*Instructions to follow*: Except for the pictures, retype the records that follow exactly.

*Data excerpts*:
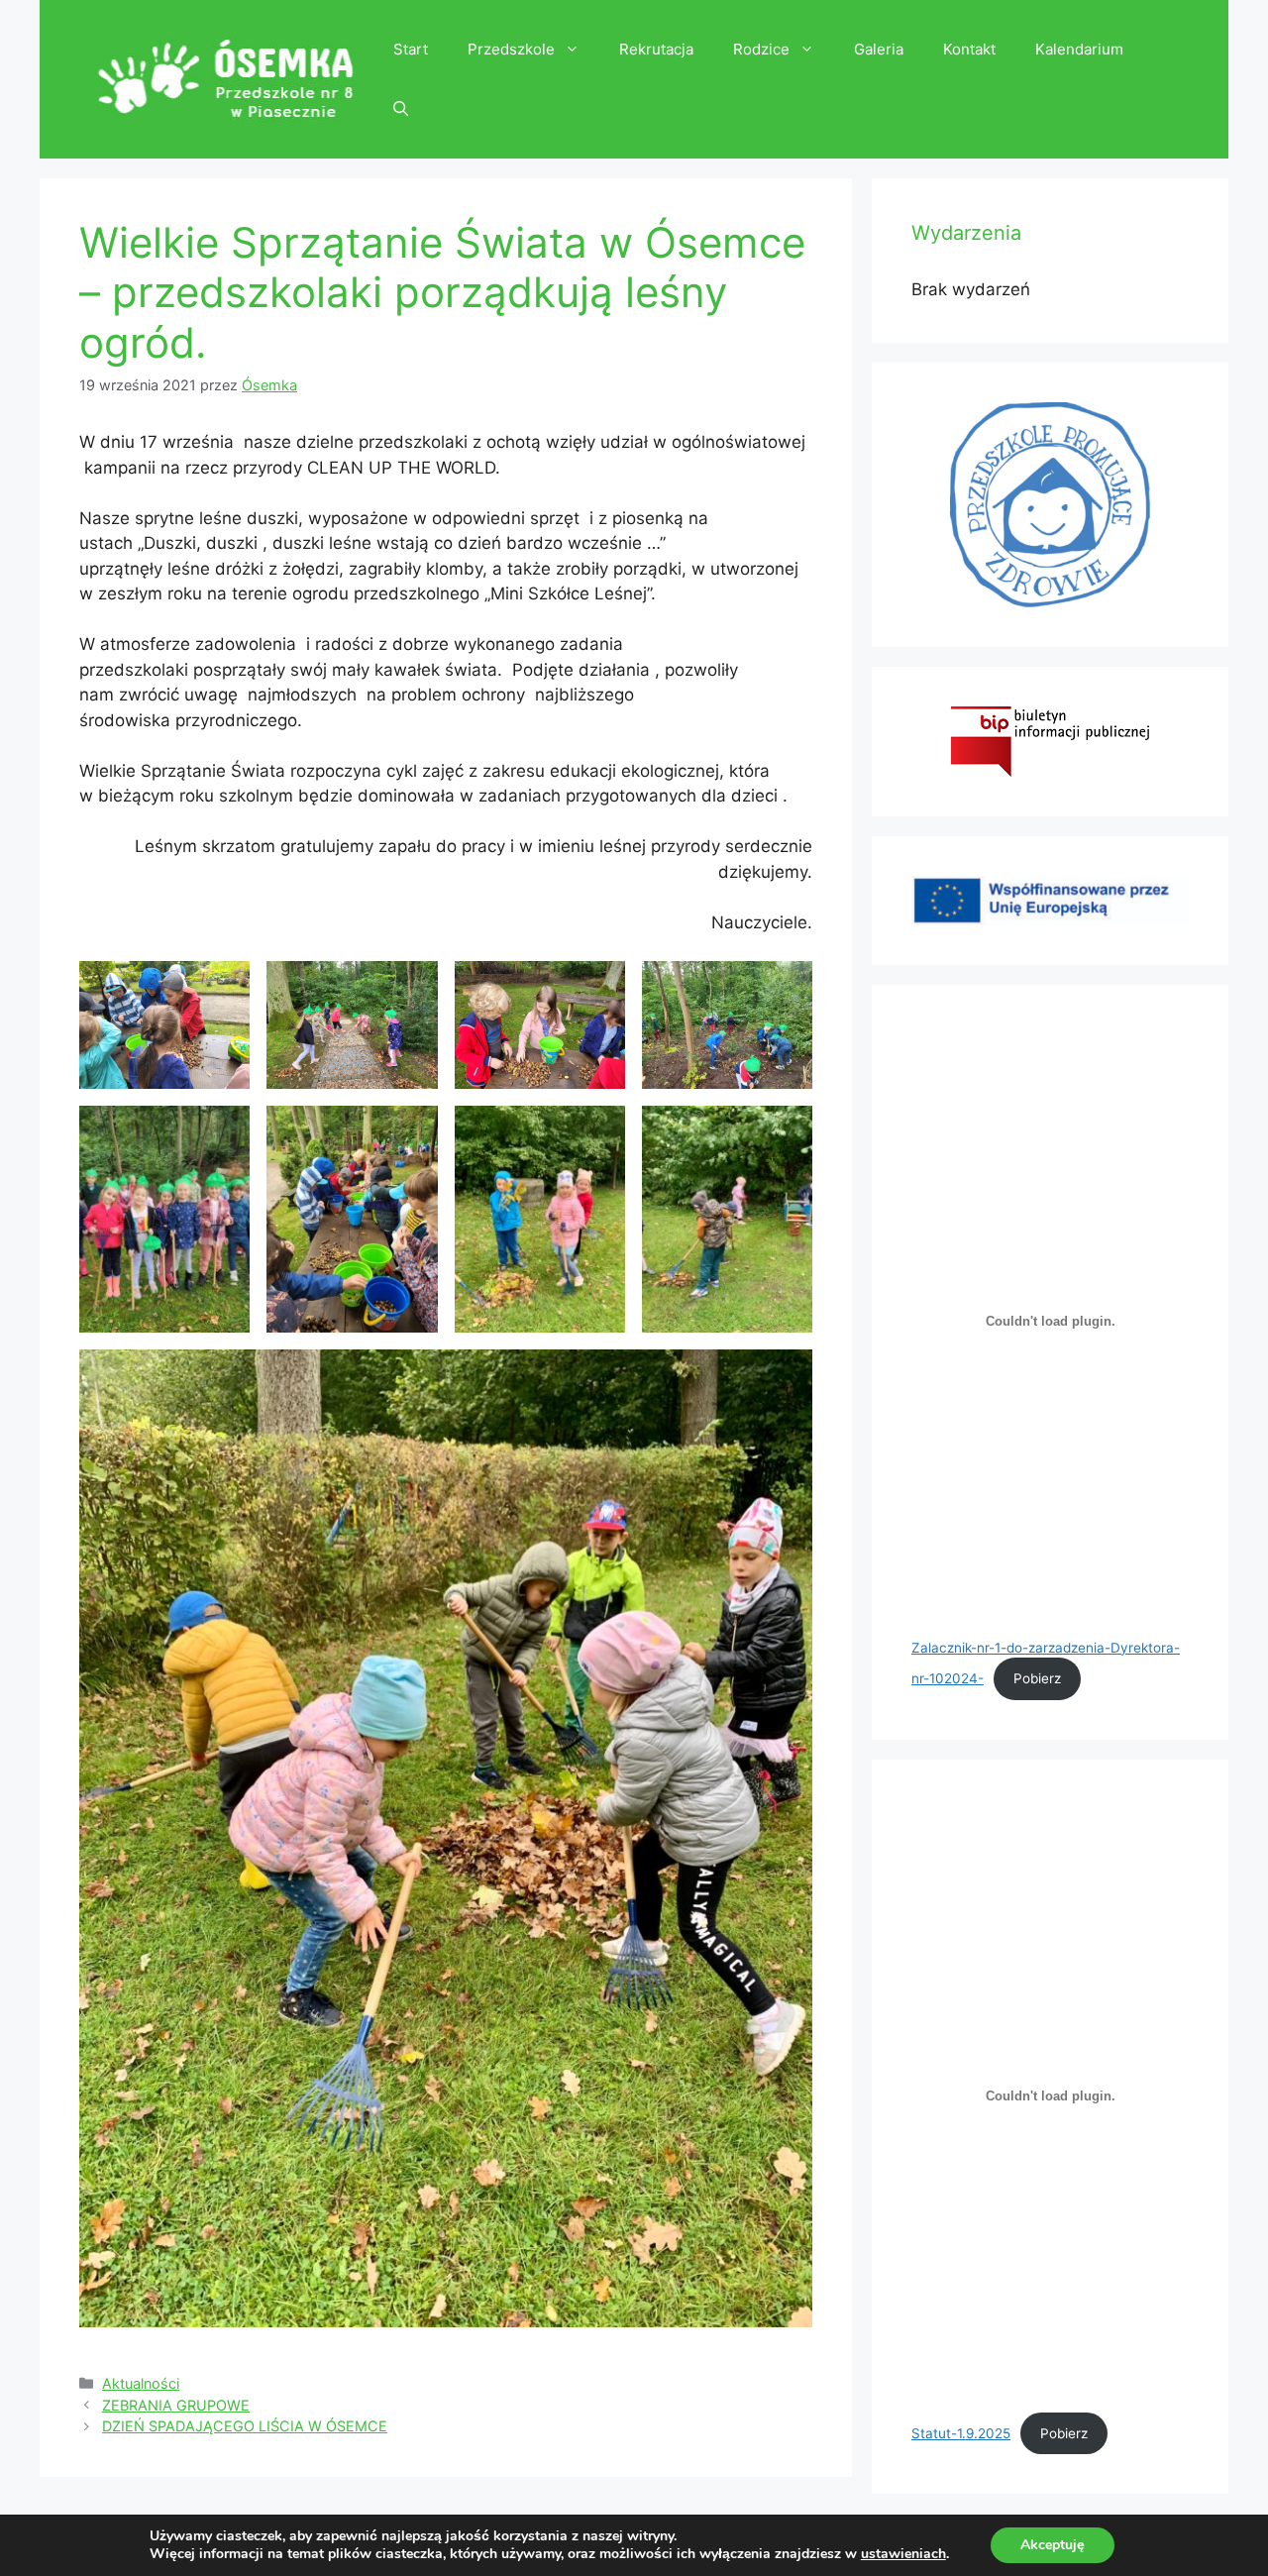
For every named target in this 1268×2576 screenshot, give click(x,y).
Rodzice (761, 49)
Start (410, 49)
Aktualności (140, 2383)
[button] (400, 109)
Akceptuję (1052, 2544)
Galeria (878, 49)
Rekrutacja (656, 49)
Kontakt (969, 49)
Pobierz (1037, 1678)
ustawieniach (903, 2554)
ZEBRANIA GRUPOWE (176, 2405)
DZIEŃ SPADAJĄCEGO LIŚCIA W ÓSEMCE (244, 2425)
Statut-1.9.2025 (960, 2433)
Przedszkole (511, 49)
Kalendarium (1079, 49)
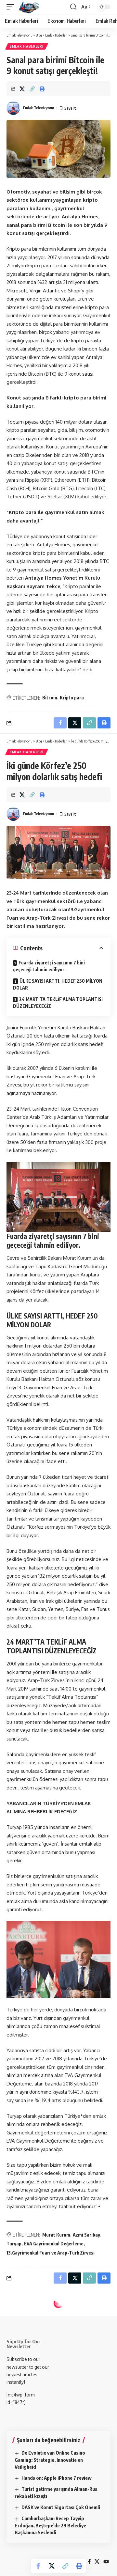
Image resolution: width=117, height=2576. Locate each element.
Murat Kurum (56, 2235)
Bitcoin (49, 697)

*Result of this exercise*:
For every named target in this 1268×2576 screenshot, give click(x,y).
Rodzice (761, 49)
Start (410, 49)
Aktualności (140, 2383)
[button] (400, 109)
Akceptuję (1052, 2544)
Galeria (878, 49)
Rekrutacja (656, 49)
Kontakt (969, 49)
Pobierz (1037, 1678)
ustawieniach (903, 2554)
ZEBRANIA GRUPOWE (176, 2405)
DZIEŃ SPADAJĄCEGO LIŚCIA W ÓSEMCE (244, 2425)
Statut-1.9.2025 (960, 2433)
Przedszkole (511, 49)
Kalendarium (1079, 49)
Image resolution: width=117, height=2576. Locate each element.
Murat Kurum (56, 2235)
Bitcoin (49, 697)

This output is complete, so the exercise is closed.